CMS also is expanding its Medicare Diabetes Prevention Program services to make them available to all beneficiaries. “We know that fewer people with diabetes saves patients and Medicare money because they use fewer expensive prescription drugs and have fewer hospital visits,” the blog post said. “And most importantly, by preventing diabetes, patients and families across the country can avoid suffering from a debilitating disease.”
In terms of how much money diabetes prevention could save, “we estimate that Medicare will spend $42 billion more in the single year of 2016 on fee-for-service, non-dual eligible, over age 65 beneficiaries with diabetes than it would spend if those beneficiaries did not have diabetes — $20 billion more for Part A, $17 billion more for Part B, and $5 billion more for Part D,” CMS noted in a separate diabetes program fact sheet.

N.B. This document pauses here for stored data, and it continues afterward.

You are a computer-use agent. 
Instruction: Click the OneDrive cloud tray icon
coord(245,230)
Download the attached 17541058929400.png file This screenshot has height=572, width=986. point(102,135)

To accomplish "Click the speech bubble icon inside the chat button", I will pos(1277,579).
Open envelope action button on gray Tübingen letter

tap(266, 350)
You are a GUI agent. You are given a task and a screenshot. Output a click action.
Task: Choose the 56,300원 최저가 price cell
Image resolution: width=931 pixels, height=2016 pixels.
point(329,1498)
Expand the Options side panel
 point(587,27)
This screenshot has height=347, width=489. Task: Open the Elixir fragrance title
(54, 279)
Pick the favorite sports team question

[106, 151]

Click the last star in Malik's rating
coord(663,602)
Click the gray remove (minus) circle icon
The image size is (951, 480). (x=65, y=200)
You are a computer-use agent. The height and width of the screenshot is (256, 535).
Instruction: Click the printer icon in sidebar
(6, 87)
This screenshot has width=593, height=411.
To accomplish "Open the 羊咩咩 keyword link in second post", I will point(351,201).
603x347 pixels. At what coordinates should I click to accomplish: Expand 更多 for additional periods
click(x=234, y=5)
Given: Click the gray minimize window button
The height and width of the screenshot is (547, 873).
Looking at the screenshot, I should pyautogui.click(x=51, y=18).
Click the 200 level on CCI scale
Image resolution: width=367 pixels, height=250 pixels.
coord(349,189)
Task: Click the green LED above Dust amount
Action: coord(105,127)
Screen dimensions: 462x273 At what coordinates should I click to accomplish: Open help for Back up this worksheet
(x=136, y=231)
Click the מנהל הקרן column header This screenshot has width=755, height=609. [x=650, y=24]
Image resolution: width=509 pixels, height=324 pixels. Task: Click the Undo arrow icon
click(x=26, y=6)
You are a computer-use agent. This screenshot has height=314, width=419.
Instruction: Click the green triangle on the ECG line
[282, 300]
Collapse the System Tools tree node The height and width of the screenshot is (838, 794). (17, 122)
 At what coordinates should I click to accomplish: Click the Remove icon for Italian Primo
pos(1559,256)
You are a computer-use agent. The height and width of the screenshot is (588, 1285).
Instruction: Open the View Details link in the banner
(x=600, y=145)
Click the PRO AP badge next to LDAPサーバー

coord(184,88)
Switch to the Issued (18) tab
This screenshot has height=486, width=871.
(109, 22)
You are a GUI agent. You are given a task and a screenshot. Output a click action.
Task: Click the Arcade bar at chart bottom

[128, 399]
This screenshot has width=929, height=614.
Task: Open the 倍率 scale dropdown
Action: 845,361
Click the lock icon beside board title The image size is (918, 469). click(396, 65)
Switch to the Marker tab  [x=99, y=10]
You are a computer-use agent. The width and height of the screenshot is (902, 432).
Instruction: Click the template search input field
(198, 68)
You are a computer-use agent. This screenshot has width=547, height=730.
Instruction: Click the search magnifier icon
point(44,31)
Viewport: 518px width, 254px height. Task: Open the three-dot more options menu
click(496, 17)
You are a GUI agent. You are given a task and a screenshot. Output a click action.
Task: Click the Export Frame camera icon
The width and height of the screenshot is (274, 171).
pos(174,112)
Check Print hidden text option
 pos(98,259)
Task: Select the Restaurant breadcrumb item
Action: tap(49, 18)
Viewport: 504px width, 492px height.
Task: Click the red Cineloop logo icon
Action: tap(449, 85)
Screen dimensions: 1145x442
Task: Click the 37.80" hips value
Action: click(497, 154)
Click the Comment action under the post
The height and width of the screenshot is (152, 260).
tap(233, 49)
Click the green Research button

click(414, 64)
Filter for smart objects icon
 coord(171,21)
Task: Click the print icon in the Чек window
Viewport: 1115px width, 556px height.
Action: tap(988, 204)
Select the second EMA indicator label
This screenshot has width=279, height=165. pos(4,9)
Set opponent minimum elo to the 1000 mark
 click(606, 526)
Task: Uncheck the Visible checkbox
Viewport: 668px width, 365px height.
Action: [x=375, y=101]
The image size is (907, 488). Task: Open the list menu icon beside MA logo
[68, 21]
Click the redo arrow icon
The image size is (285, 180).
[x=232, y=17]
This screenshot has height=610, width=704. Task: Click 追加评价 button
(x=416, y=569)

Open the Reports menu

The prevention program is a year-long weight-loss intervention that consists of at least 16 weekly core hour-long sessions followed by at least 6 monthly core maintenance sessions, furnished regardless of weight loss. In addition, beneficiaries have access to 3-month intervals of ongoing maintenance sessions after the core 12-month intervention if they achieve and maintain the required minimum weight loss of 5% in the preceding 3 months.
Other final regulations announced by CMS include:
- Releasing final values for the new CPT moderate sedation codes and adding an endoscopy-specific moderate sedation code
- Adding several codes to the list of services eligible to be furnished via telehealth, including end-stage renal disease-related services for dialysis, advance care planning, and critical care consultations
- Finalizing a new coding framework based on new CPT codes for mammography services intended to account for current technology used in mammography
“These coding and payment changes will better reflect the resources involved in furnishing comprehensive primary care, care coordination and planning, mental health care, and care for cognitive impairment, such as Alzheimer’s disease,” the agency said.